Ronald Smith, a professor of psychology at the University of Washington and a noted expert on coach-player relationships, holds that most kids don’t pay much attention to win-loss records — or wouldn’t naturally — until about age 13. Putting them into highly competitive situations — say, six U9 tournaments in two months — is counterproductive to both fun and wider participation. “Before kids hit puberty,” said Wiersma, “they don’t really understand competition and that it involves a mixture of performance and luck and circumstances, even weather conditions. All they see is they’re not good enough.” Smith has done seminal work about why kids drop out of sports. The No. 1 reason? “It’s not fun,” said Smith. “The next five all have to do with parents’ or coaches’ behaviors.”

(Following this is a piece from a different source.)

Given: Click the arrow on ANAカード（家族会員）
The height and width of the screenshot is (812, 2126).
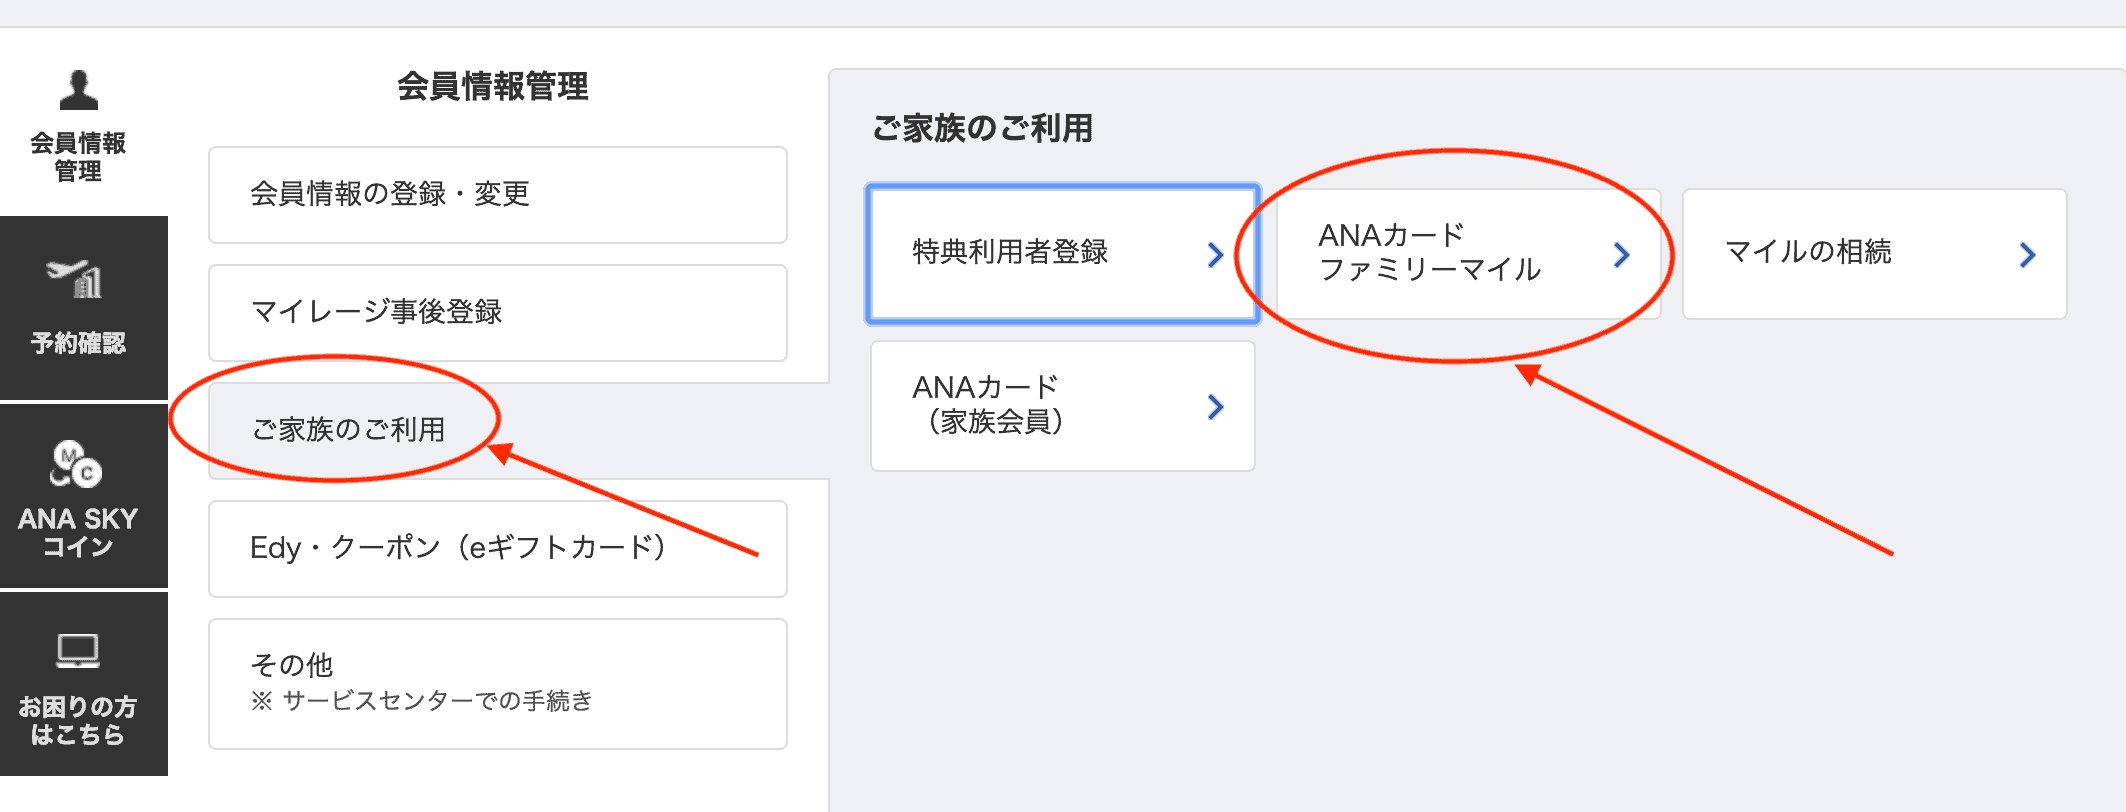Looking at the screenshot, I should coord(1216,406).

Smith and UW colleague Frank Smoll have chosen to concentrate on improving the coaching approaches in youth sports. “We look at supportiveness,” said Smith during a recent speech at a psychology conference. “Highly supportive coaches respond to positive behaviors such as effort, good conduct and following the rules with positive reinforcement. Those same coaches respond to mistakes with encouragement and technical instruction rather than criticism.” A supportive coach no doubt will look for clues that his or her players are having fun. “I look for it in body language,” said Tony Miranda, who runs the Northwest Juniors Volleyball Club based in Bellevue and acts as junior program director for the Puget Sound region of USA Volleyball. “It can be hard to
tell if your players are having fun. But I look at body language, whether the players are energetic and whether they enjoy each other’s company.” Wiersma and Cal-Fullerton’s youth sports center has been conducting a sweeping three-year study of youth sports in Orange County. The concept of what’s fun has surprised the researchers. “Parents and coaches equate fun with fooling around during practice or a similar fleeting concept,” said Wiersma. “The kids themselves have been clear and consistent. The No. 1 thing that makes sports fun for them is being challenged in a manner consistent with their abilities. They report that they like to work hard in practice and know they accomplished a difficult task. Fun is much more intrinsic than being with friends. It goes beyond playing games.”

Smith has discovered similar trends in his work. He said youth athletes “like structure and organization” but coaches should save the drill-sergeant approach. What’s more, studies show wins and losses have little to do with whether young athletes like playing for a coach. That’s especially true for that relative sliver of kids who keep playing sports into their high school years, overcoming emotional burnout and stiff competition that ultimately results in a minuscule few making it to university teams or pro stardom. “Teens like to play for coaches who instruct them in such a way that they are more successful,” said Smith. Interestingly, Smith said some of the all-time most successful coaches have emphasized this “mastery” of skills approach over the “ego orientation” that is all about winning and losing. Legendary UCLA basketball coach John Wooden is the model for the mastery approach (one example is his famous quote, “It’s what you know
after you know it all that counts”). Another is North Carolina basketball icon Dean Smith, who said equating winning and losing to life and death means “you will be dead a lot.” For Schumacher, the state soccer coaching supervisor, the definition of fun is apparent in driveways, back yards and basements throughout
the Puget Sound area. “When kids play a sport on their own every day,” said Schumacher, “that’s when we know it’s fun.”